Generally, behind every addict, there is always a codependent. Codependency can be defined as a disease, whose main characteristic is the lack of an identity of its own.
A codependent is a person who depends on emotionally, psychologically, spiritually, physically or financially on another person who is obviously ill, disabled, needy or addicted. It is characterized by an extreme, obsessive, sickly concern for another person or circumstance. It is the addiction to a sick relationship. Its primary purpose is to control or change the behavior of that other, not being able to see other alternatives to live better. Her favorite phrase is: “If he (she) changed, I could be happy”.
Environments Where Codependency Is Developed
A dysfunctional family in which things are not clear, feelings are repressed, and you do not know what to expect or what to expect, where there is clear and dominant manipulation and blackmailing. The school gives an exaggerated importance to the study, reasoning, to memorize but little or no importance to the feelings, to the development of our intuitive part. Competition is encouraged in excess, causing feelings of disability in which they do not manage to be the best.
Who is a codependent?
Codependency is commonly referred to as the wife, father, relative or friend of a person affected by an addiction to alcohol or drugs. Originally, the term codependent was used exclusively in people, couples or spouses who were in a relationship with an alcoholic or addicted person. However, nowadays the term has been expanded and used in any codependent person within a dysfunctional family.

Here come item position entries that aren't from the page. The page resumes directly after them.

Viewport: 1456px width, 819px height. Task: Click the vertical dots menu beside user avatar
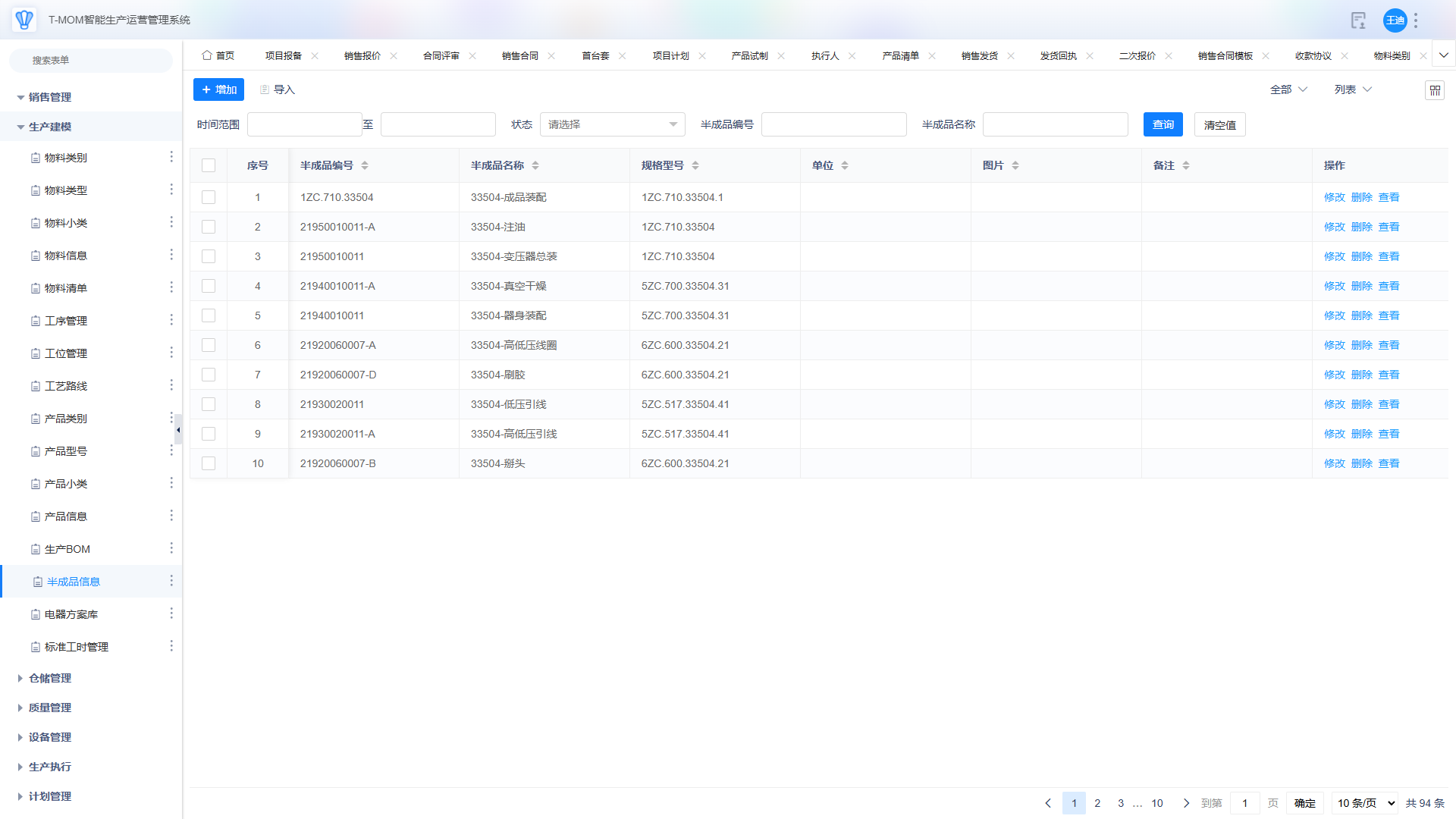(x=1416, y=20)
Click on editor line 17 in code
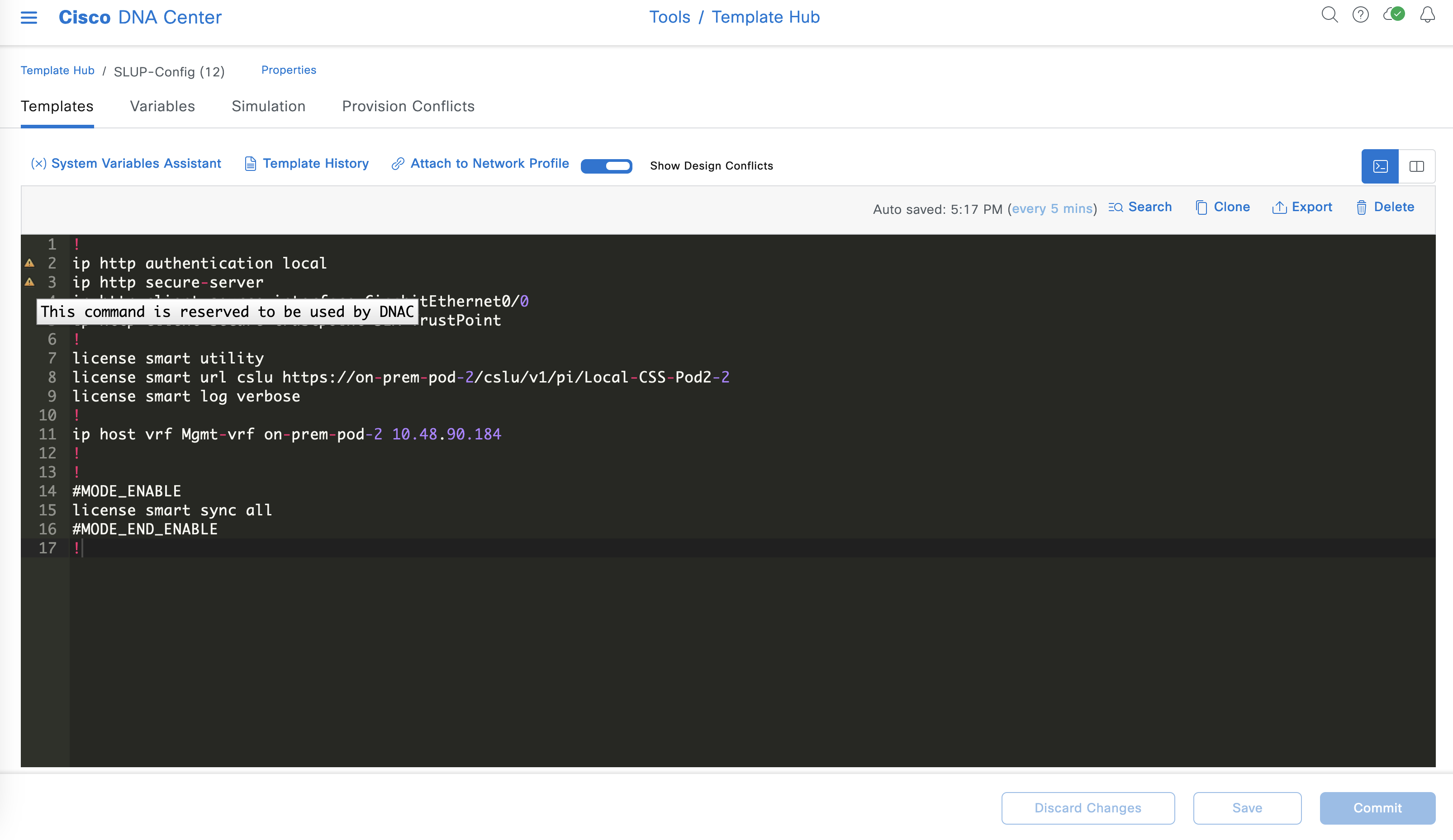Image resolution: width=1453 pixels, height=840 pixels. point(346,548)
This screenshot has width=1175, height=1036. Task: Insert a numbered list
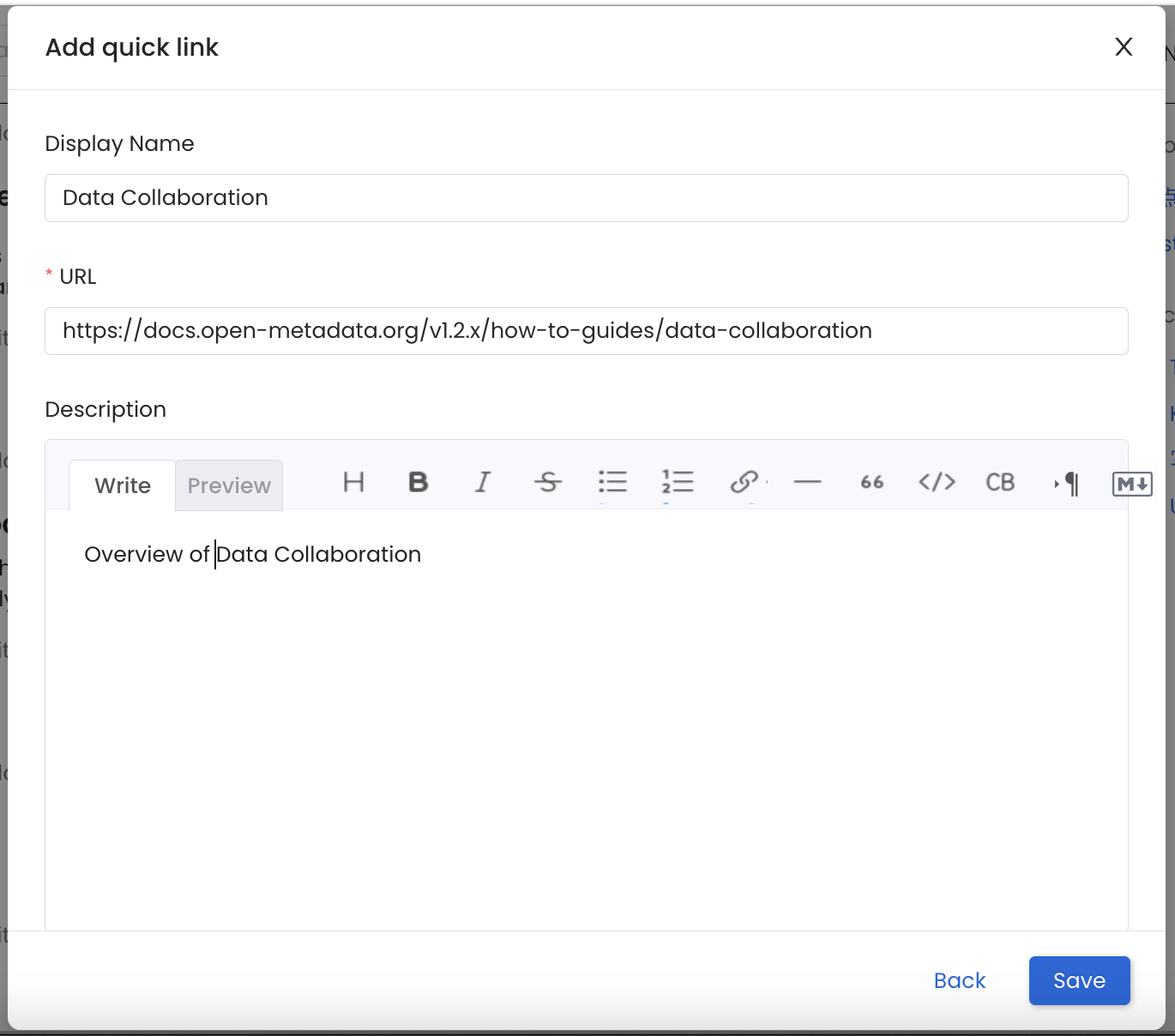[x=678, y=483]
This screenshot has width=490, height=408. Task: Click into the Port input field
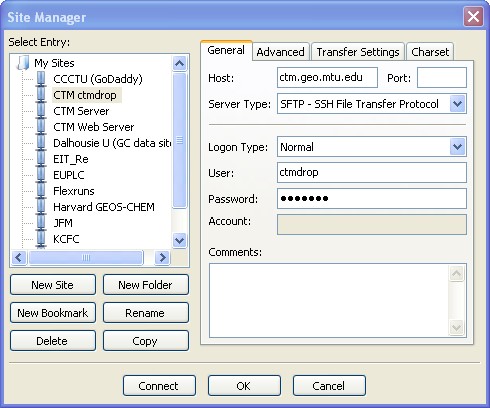tap(442, 78)
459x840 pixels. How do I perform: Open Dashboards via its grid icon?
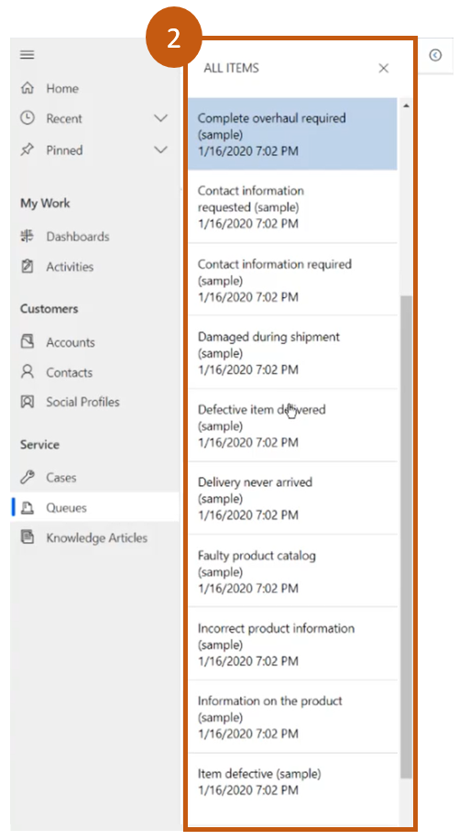coord(27,236)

How does a codependent person behave?
Co-dependent people generally have very low self-esteem, procure others over their personal well-being in order to feel better. It is difficult for them to behave as they really are, due to the constant effort of procuring others over themselves.
Basically, the codependent has good intentions in trying to care for those who are going through some difficulty in life, however, overprotection towards this type of person becomes compulsive and exhausting for the codependent.
The main characteristics of Codependency
The codependent has an obsession to rescue, care for others, take responsibility for their own life to the other, avoid making decisions, grow, and mature.
The codependent person does not know how to respond, just react. Reacts to feelings, thoughts and what others say or do. Reacts also to their own thoughts, feelings or behaviors, that is, exaggerates, acts.
It is being bound (bound) by bonds of slavery to another person. It is not letting someone be free to live their own life. It is not being free to make decisions or be yourself. The life of one person seems to depend on the other.
This means not being oneself, not having options, attitudes or free behaviors. It is emotional, intellectual, physical or financial dependence on another person. The happiness of others is more important than ours and that is why we allow them to make decisions about our life that correspond only to us.
It is making others do what you want. It is spending energy seeking a position of supremacy. It is not respecting the freedom of the other.